▸ **Exercise details**: Leaving out all pictures, restate word for word the lines from the one with "Select the Solutions icon in the sidebar" through the last line of the entries.

=== Data provided ===

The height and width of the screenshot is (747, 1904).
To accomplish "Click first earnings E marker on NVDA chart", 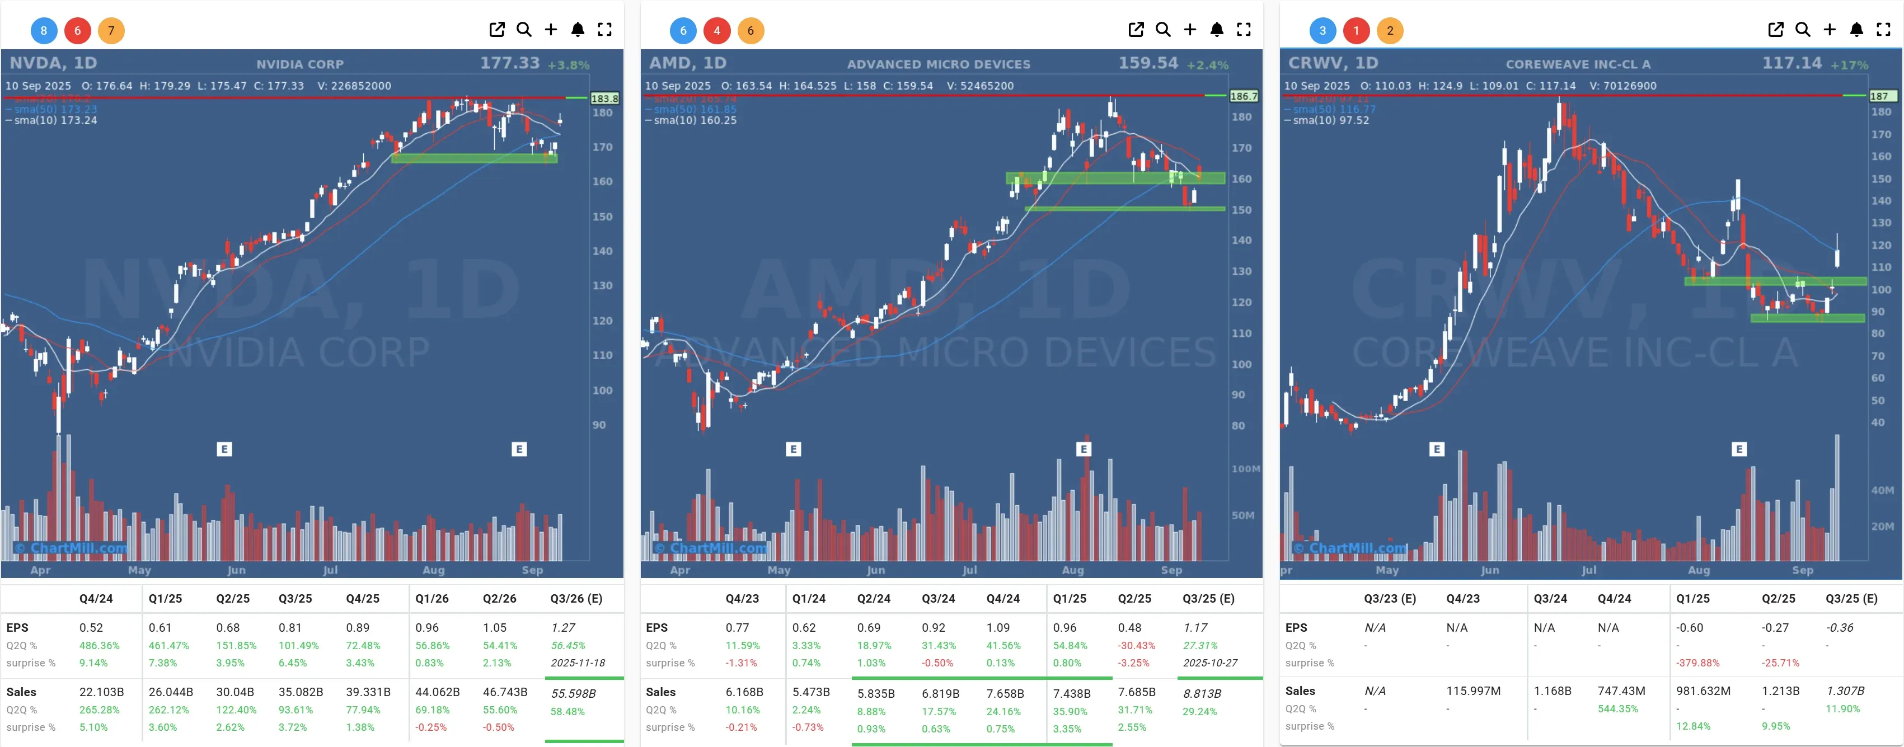I will (225, 449).
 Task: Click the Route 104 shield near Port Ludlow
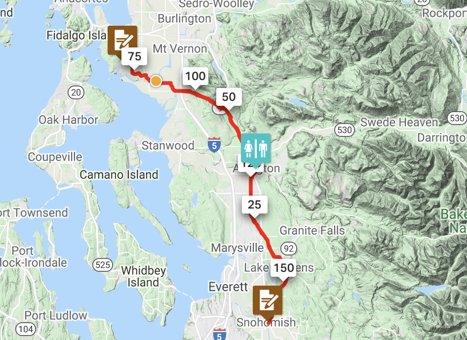tap(26, 329)
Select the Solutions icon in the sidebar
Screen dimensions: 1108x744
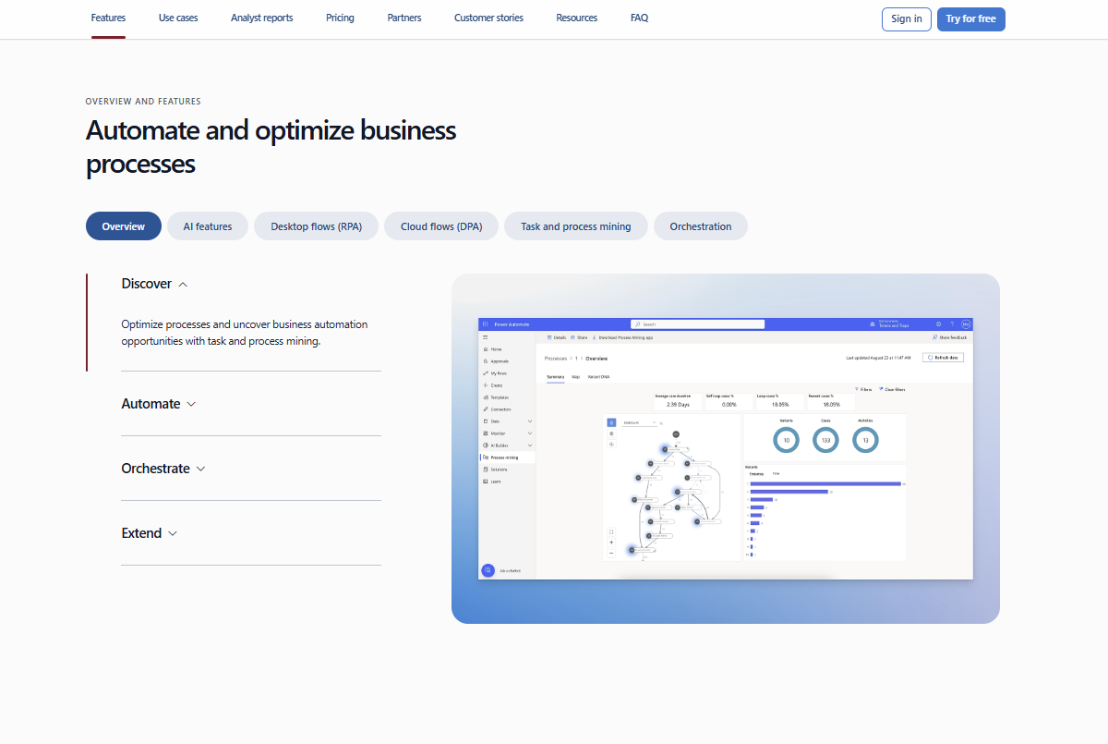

===

▸ **Solution to this problem**:
Select the Solutions icon in the sidebar
Screen dimensions: 1108x744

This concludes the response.